Francis Drake! – dijeron al unísono
En años atrás, Francis Drake había sido un leal corsario ingles al servicio de la Corona de Inglaterra que asaltaba las costas inhóspitas del caribe y territorios sin descubrir del otro lado del mundo, en busca de artefactos valiosos y toda clase riqueza esplendida. Pero una vez, abandonado a la suerte por su comitiva expedicionaria en uno de sus viajes por las costas de Grecia, cayó prisionero por muchos años en el tártaro hasta que un día logró escapar aferrándose a sus pericias de camandulero y a su facultad de aventurero empedernido. Tisífone, la legendaria bestia de cabello plateado con cuerpo de mujer que custodiaba la mazmorra, abatida por el amor no correspondido de un ciclope magnifico, se quedó dormida bajo el agobio de la nostalgia y sin advertirlo, Francis Drake aprovechó para sacarle los ojos con una navaja de adamantio. Después la amarró de pies a cabeza con una ligadura de gleipnir y la empujó desde la cima de un acantilado hasta el fondo de la eternidad. A la deriva por varios meses, sin provisiones, el alma hinchada de amargura y con el estómago enfermo de disentería, logró sobrevivir cuando tropezó con un pequeño archipiélago en el fin del mundo habitado por hermafroditas vírgenes. La estancia en ese inhóspito lugar se prolongó por dos años y cuarenta y cinco días. Una noche, hostigado por la amargura sintió que la respiración se le escurría del cuerpo y se incorporó sobresaltado con calambres en el alma y en los pulmones. A partir de ese día, perseveró en la planificación de un plan que pudiera devolverle la tranquilidad a su reposo y finalmente se volvió enemigo de la Corona.

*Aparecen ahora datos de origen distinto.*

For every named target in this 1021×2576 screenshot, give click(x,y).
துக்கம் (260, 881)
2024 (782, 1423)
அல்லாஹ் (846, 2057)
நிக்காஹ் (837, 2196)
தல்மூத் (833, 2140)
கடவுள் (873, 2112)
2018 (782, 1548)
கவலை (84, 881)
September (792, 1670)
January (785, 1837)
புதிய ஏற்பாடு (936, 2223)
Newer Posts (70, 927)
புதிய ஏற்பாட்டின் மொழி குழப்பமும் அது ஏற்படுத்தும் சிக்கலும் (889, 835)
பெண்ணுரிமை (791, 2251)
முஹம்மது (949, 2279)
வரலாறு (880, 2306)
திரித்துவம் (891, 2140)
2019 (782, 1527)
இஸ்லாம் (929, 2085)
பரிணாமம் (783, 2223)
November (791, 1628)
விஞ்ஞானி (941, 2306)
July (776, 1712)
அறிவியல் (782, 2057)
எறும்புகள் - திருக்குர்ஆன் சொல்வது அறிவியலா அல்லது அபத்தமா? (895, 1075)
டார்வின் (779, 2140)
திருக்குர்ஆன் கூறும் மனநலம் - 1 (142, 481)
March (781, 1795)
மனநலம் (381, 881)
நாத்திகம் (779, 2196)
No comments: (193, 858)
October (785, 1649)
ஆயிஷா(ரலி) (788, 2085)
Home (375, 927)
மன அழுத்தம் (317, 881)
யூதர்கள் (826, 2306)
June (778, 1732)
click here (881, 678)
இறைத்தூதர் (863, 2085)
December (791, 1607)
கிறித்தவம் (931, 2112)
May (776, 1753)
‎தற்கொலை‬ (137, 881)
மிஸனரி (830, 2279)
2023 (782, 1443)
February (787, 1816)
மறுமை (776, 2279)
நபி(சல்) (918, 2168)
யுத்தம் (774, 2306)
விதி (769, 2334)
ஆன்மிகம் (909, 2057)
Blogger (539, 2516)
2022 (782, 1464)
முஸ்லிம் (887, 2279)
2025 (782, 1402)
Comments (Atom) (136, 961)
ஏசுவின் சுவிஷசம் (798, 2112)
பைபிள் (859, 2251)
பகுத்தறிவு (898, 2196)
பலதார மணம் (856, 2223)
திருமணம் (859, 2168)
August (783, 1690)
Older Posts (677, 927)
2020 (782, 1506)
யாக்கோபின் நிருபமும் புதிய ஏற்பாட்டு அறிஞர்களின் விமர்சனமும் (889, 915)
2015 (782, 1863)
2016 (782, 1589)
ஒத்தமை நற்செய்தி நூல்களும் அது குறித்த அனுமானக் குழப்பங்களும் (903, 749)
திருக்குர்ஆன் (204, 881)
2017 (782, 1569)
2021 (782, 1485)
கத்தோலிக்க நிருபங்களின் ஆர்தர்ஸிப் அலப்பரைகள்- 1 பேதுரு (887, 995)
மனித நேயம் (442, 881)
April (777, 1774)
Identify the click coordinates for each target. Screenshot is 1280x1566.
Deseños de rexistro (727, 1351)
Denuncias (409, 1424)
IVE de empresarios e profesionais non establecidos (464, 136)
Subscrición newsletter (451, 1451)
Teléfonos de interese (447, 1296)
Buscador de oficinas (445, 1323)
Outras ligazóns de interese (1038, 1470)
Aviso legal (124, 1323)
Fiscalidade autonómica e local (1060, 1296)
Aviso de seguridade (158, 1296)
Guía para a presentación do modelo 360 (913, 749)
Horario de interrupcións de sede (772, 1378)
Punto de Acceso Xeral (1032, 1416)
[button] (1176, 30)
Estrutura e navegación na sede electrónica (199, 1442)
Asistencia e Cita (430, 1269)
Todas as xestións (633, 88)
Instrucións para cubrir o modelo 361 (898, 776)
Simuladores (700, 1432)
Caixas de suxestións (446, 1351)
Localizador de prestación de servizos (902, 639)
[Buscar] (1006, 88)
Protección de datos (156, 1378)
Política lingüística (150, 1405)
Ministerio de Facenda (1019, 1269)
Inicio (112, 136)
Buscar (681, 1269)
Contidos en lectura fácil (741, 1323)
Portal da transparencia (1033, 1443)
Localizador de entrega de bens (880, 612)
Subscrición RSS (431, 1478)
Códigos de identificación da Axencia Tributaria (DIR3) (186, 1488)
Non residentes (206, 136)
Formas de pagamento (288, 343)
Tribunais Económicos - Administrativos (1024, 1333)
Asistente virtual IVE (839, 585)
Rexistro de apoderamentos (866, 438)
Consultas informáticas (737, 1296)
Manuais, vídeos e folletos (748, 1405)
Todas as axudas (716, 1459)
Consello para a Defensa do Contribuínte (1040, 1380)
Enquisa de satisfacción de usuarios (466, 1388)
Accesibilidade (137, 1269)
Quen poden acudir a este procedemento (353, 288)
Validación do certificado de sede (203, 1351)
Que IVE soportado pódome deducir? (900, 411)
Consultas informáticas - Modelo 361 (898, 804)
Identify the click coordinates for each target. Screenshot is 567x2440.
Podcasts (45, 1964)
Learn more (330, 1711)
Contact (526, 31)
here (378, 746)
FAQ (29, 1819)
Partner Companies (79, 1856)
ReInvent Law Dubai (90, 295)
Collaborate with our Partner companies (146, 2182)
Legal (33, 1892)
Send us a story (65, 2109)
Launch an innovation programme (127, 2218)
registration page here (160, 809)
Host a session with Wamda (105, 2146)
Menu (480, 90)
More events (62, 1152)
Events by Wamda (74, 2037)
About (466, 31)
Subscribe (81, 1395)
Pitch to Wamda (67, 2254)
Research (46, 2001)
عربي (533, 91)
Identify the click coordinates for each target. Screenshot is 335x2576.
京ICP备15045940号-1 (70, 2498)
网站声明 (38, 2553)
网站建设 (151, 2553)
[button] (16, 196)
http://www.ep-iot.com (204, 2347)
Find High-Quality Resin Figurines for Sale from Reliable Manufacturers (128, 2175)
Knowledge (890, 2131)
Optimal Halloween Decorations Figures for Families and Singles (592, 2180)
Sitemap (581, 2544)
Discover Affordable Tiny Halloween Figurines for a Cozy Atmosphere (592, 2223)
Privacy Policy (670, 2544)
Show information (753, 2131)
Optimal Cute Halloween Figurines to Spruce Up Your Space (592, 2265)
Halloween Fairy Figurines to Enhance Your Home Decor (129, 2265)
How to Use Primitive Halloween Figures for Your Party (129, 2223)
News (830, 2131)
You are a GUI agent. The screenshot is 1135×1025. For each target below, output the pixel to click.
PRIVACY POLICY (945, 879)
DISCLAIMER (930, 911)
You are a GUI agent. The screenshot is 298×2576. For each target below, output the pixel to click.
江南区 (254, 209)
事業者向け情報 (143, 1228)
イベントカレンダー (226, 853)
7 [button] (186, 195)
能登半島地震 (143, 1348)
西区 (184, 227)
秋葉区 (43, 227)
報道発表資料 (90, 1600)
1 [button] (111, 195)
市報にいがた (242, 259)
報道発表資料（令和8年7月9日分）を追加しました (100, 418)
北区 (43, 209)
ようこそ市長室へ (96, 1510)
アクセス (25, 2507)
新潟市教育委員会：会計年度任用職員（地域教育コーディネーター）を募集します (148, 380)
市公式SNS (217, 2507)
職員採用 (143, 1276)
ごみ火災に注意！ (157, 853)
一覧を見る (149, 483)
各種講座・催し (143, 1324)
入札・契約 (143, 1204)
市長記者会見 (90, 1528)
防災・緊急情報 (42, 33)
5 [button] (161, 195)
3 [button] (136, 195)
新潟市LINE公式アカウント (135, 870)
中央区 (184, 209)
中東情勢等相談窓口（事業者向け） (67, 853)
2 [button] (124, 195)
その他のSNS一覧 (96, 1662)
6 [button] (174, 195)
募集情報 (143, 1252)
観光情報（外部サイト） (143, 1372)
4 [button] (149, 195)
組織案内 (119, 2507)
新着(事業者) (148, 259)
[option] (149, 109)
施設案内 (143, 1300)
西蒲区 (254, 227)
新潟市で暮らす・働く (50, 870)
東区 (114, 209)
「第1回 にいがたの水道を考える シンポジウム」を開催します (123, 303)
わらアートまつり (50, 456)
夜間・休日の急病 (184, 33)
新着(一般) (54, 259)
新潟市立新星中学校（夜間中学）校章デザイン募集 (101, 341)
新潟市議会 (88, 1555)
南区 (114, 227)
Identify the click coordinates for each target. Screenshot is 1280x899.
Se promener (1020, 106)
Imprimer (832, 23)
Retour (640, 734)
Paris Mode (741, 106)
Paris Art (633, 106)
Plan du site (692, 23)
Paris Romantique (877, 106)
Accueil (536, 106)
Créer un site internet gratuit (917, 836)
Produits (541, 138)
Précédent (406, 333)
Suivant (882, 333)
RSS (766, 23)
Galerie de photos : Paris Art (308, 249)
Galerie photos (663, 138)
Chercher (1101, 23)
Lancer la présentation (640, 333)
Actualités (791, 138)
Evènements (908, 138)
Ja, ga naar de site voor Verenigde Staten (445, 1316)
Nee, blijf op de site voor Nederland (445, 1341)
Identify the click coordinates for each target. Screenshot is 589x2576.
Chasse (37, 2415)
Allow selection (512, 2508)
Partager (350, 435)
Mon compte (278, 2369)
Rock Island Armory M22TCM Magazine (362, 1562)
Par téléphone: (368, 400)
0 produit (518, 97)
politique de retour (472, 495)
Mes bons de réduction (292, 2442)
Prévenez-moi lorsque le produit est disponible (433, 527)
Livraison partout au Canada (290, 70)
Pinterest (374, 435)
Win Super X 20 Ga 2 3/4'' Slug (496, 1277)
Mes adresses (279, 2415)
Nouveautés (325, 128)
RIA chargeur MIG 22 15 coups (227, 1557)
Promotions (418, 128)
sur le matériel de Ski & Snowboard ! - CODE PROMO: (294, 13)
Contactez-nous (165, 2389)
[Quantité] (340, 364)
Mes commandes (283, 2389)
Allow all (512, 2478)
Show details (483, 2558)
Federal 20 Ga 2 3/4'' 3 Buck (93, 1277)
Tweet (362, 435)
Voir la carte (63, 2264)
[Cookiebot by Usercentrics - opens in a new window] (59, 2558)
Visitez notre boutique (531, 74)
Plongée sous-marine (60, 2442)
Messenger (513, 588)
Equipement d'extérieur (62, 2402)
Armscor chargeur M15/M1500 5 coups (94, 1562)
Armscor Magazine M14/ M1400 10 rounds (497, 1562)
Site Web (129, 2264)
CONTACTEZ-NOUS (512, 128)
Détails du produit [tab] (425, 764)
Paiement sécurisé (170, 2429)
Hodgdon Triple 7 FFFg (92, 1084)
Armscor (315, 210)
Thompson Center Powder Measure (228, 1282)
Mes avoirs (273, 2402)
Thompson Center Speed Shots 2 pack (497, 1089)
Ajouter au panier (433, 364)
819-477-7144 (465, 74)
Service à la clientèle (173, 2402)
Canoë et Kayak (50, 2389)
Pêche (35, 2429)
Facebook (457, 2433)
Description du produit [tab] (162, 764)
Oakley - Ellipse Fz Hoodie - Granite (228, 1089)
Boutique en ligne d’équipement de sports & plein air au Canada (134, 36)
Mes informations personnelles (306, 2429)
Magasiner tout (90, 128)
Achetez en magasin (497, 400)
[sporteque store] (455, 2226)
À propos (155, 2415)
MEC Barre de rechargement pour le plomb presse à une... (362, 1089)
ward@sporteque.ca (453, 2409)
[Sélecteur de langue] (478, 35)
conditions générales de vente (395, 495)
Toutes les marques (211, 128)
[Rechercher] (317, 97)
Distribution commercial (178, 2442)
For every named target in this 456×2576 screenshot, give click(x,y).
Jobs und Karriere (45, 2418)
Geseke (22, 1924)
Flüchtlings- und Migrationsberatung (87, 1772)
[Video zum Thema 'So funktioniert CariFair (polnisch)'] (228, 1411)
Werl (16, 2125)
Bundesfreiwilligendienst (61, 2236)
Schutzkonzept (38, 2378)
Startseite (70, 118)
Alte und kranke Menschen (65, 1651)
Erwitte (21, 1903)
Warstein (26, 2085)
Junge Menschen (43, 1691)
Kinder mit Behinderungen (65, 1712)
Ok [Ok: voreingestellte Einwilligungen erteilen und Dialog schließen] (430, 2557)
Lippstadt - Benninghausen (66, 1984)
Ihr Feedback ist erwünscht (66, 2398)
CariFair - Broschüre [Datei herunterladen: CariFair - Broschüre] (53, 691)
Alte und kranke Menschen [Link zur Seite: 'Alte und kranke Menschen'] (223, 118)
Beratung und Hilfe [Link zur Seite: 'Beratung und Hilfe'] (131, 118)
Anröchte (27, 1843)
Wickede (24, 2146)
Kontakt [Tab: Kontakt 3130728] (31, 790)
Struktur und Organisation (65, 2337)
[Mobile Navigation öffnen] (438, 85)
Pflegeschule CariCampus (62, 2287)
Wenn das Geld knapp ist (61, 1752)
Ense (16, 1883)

Blanco Gallardo recordó la primera vez que vio el galeón la Cierva Dorada. Nombrado por la Corona de Castilla y el mismo Fernando III «el Santo», se encargaba de transportar y custodiar el quinto real y otros tesoros inverosímiles, producto de la rutina conquistadora de las flotas españolas en las costas huérfanas del caribe. Un día mientras dormía en la isla de Aragón, el estallido de varios cañones  trepidantes y un inclemente fulgor en el cielo destrozando la penumbra de mayo, hizo que se incorporara súbitamente de la cama como un resorte tratando de arañar en el tropel algún indicio de conciencia. Como una revelación de la providencia estaba allí frente a sus ojos la embarcación más hermosa que hubiese visto. Era majestuosamente oscura y tenía incrustaciones de oro virgen en su  babor y estribor, organizadas con una maniobra excepcional a través de unas líneas rojas y doradas, increíblemente geométricas que custodiaban los cañones fulminantes. En la coincidencia de sus amuras, había tres ventanitas minúsculas con delgados barrotes de hierro y encima de ellas un trapecio azul iluminado en los bordes y con una imponente cierva dorada en la mitad. Cuando finalmente tuvo certidumbre  y recobró el valor en el honor que le cuelgan abajo a los hombres, un golpe imprevisto en la cabeza lo dejó tendido en el suelo. Al despertar horas más tarde, estaba amordazado de pies a cabeza en un cuartito de ventilación estricta, con una ventanita redonda sin vidrio y la desesperación del mar agitándose hizo que perdiera la cordura por un momento.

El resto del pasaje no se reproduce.